In this event, the recording is performed by using the laser wavelength of 660 nm and the NA of 0.65. However, a laser having a shorter wavelength of 405 nm or the like may be used. Moreover, the recording can be similarly performed even in a case where a different NA, such as a NA of 0.85, is used. As to the method of tracking, methods other than the land and groove method, for example, a sample servo method or the like may be used. Furthermore, similar results are obtained by use of not only the 8-16 modulation method but also modulation methods not described herein, such as a 1-7 modulation method, and also by use of signals including no dummy data.

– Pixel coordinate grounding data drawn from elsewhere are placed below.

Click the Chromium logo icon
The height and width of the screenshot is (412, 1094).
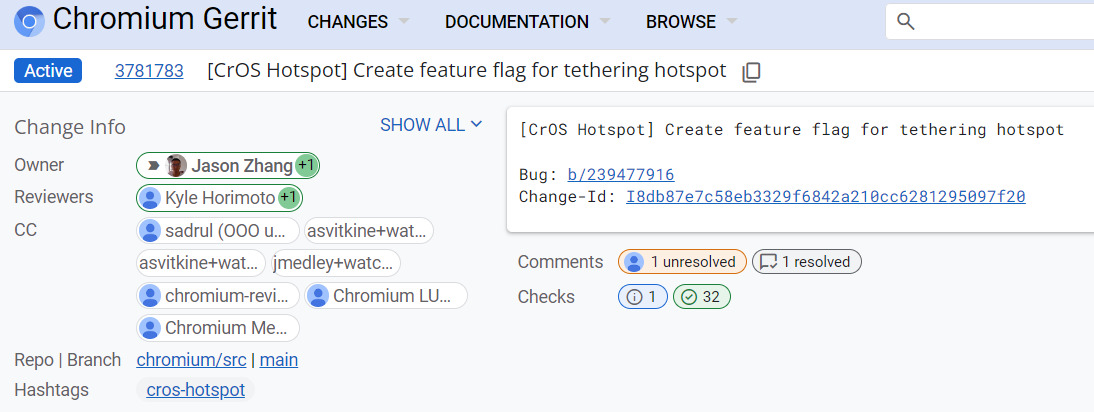click(x=29, y=21)
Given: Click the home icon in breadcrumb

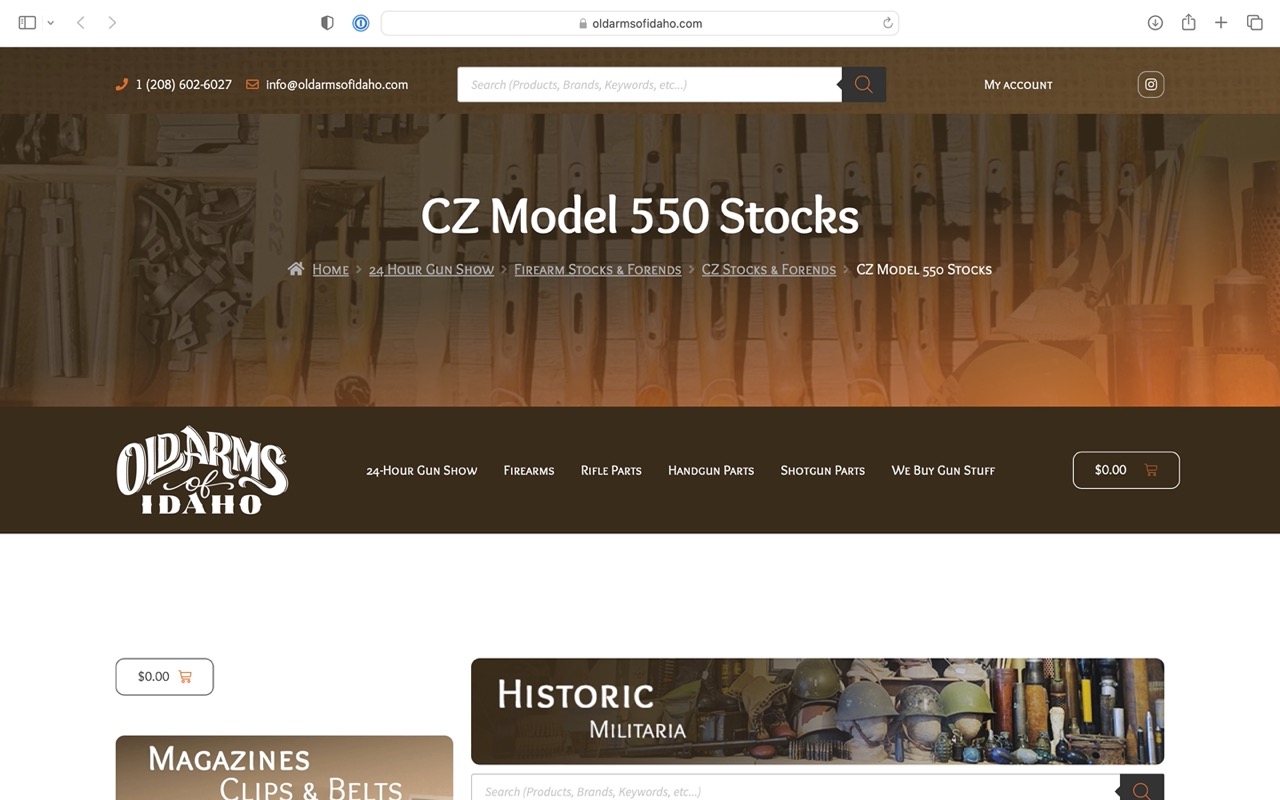Looking at the screenshot, I should coord(296,269).
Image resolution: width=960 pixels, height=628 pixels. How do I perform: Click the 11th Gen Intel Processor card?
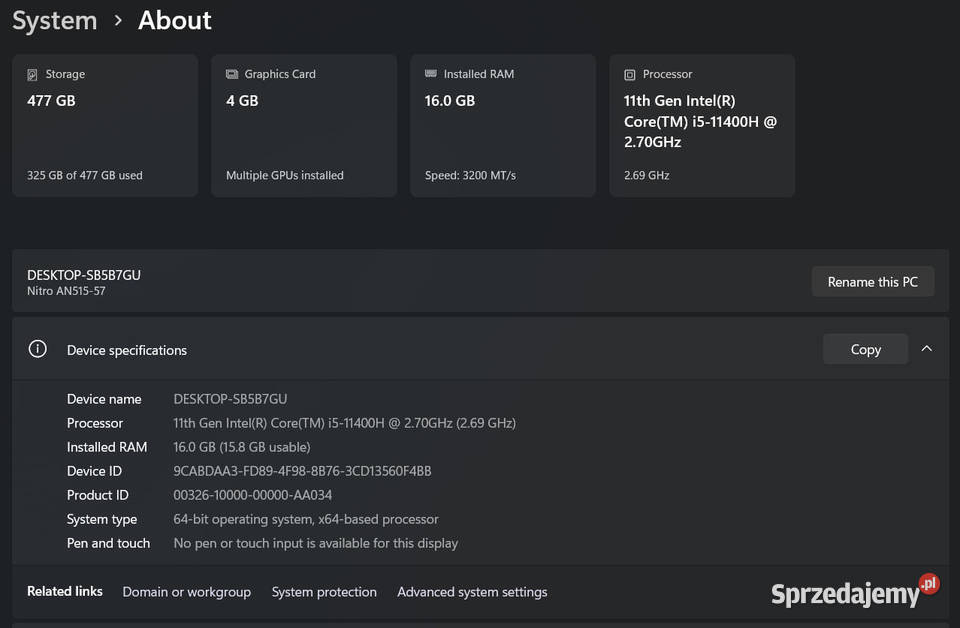pos(701,125)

According to the technology of the present invention, as to the positions of the respective contact pins 4, a contact part thereof can be provided within a small area of the diameter 23 mm to 33 mm on the inner circumference of the disk, which is more preferable. The area is called a cramp area in the conventional disk, and is used for fixing the disk. Thus, an information recording and reading apparatus having a power feeding mechanism according to the present invention makes it possible to not only perform recording and/or reading of a layer-selection-type optical disk but also to perform recording and/or reading of an existing optical disk, such as a DVD, which requires no power feeding. In other words, the information recording and reading apparatus according to the present invention makes it possible to have compatibility.

Next, with reference to FIGS. 8 to 10, an operation of switching recording layers will be described. FIG. 8 is a block diagram showing an electric circuit required for switching recording layers according to the first embodiment of the present invention. Both of an alternating-current power supply circuit 401 and a switching signal generation circuit 402 are mounted, as electronic circuits, on the circuit board 19.

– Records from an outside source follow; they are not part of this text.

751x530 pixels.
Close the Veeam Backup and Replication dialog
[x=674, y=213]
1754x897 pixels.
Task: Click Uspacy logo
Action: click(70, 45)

The alternating-current power supply circuit 401 is a circuit for generating an alternating voltage required for electromagnetic induction, and a switching power source having an amplitude of 12V and a frequency of 100 kHz is used in this embodiment. The alternating voltage generated by the alternating-current power supply circuit 401 is supplied to a rotary transformer 403 for supplying power. The power transmitted to a rotating body by electromagnetic induction action of the rotary transformer 403 is supplied to a current control circuit board 405. Here, the rotary transformer 403 for supplying the power includes the rotor-side power supply coil 101, the rotor-side core 103, the stator-side power supply coil 104 and the stator-side core 106 in the configuration example shown in FIG. 1. As to the frequency of the alternating-current power supply, frequencies other than 100 kHz can be used to perform the operation. However, in order to avoid interference thereof with a servo frequency of the optical disk, the frequency of 100 kHz or less is more preferable.

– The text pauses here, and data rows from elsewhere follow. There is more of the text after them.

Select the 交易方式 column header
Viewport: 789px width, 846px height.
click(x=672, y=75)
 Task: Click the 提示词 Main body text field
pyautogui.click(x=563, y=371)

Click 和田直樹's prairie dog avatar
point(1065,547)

Meanwhile, the switching signal generation circuit 402 is a circuit for generating signals for determining to which one of the recording layers the power is to be supplied. In the first embodiment, in order to avoid interference with the alternating-current power supply described above, signals having amplitude of 5V and a frequency in a range of 500 to 1000 kHz are generated. The signals are transmitted to a rotary transformer 404 for supplying signals. Moreover, the signals transmitted to a rotating body by electromagnetic induction action of the rotary transformer 404 are supplied to the current control circuit board 405. Here, the rotary transformer 404 includes the rotor-side signal supply coil 102, the rotor-side core 103, the stator-side signal supply coil 105 and the stator-side core 106 in the configuration example shown in FIG. 1. As to the frequency of each of the switching signals, frequencies other than that in the range of 500 to 1000 kHz can be used to perform the operation. However, it is preferable that a signal frequency of the optical disk be not chosen for the frequency of the switching signals. Here, frequencies higher than 1 MHz are avoided. This is to prevent noise from leaking into the signals.

The current control circuit board 405 includes a circuit for rectifying the supplied alternating-current power, and for converting the power into a direct current. Moreover, to the current control circuit board 405, a switching circuit is provided for determining to which one of the recording layers the converted direct current is to be supplied. According to the amplitude and frequency of each of the signals supplied from the rotary transformer 404, the recording layer to which the direct current is to be supplied is determined. Hence, the current is supplied to a first contact pin 406, a second contact pin 407 and a third contact pin 408, which are provided on the circuit board 405.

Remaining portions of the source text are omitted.